I shrug and go back to the packet of pills. This is my final gift to O/S. The illusion that they’ve just made a big boo-boo. With this drive the Heirotes stand a chance and, who knows, if my idiot race thinks they’re screwed in the future, they’ll sue for peace now, while it looks like they have the upper hand. But I have no illusions about my own fate. No mercy, no quarter, and probably a long time on the ironing board. It’s better to take the pills.

“Wait! What are you doing?!” Maurice calls out.

It’s the first time I’ve heard real emotion from it. I almost smile.

“You know quite well. Have a fun time writing that report, prick.”

I put the first pill in my mouth, and it tastes sweet.

Sweet? Damn, it’s a sugar pill.

I spit it out and say something vile. The pills are fake, the meddit is broken, no oxygen or suits, and my bear is bugged. They’ve got me. O/S must have planned it all from the start. I can see it all now: feed the Blobs fake information. They come in, take out the second carrier, then immediately get curb stomped by the first. I thought it was sunward, defending Earth, but I’m only a labcoat, what do I know? The plan makes perfect sense. Hey, why not slip the Heirotes fake plans for the drive too? If they’re foolish enough to try building it on planet, maybe gravity twists too hard and they punch a hole in the fabric of space. A very expensive, very deadly hole. Then, there’s just the small matter of wiping up the rest and publicly executing a certain traitor. Overall, a big win. Shame about the second carrier. But then again, sacrifice is always good for propaganda.

Maurice starts to laugh as I realise this, clearly enjoying the expression on my face, then it says something completely incomprehensible.

Wait a second. That sound like…

“We had to know you were for real,” Maurice says, speaking English again.

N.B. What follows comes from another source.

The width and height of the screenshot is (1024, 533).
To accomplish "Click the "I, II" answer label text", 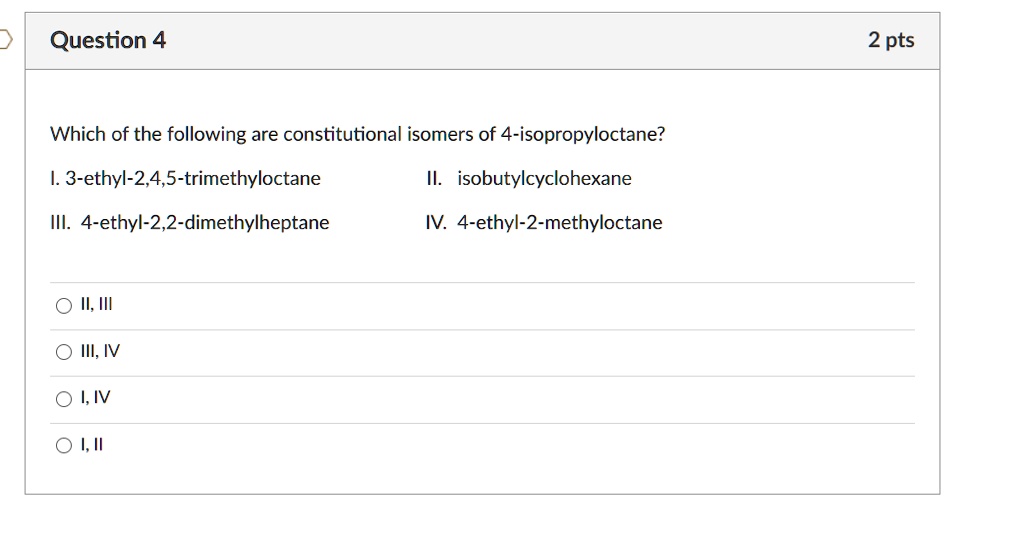I will (x=92, y=445).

At this point the whole pod shudders. There’s a moment of nausea as the fields take over, and then through the window, the black of space is replaced by the glare of a white docking bay. Inside are armoured Heirotes. One, wearing some sort of headset on some sort of head, waves at me.

I look at the bear.

“I assume the plans are in me?” Maurice asks.

I nod, then close my mouth. I manage to open it again and find myself shocked.

“How did you guys get a bug in Maurice?”

The bear laughed.

“What? You think you’re the first to defect?”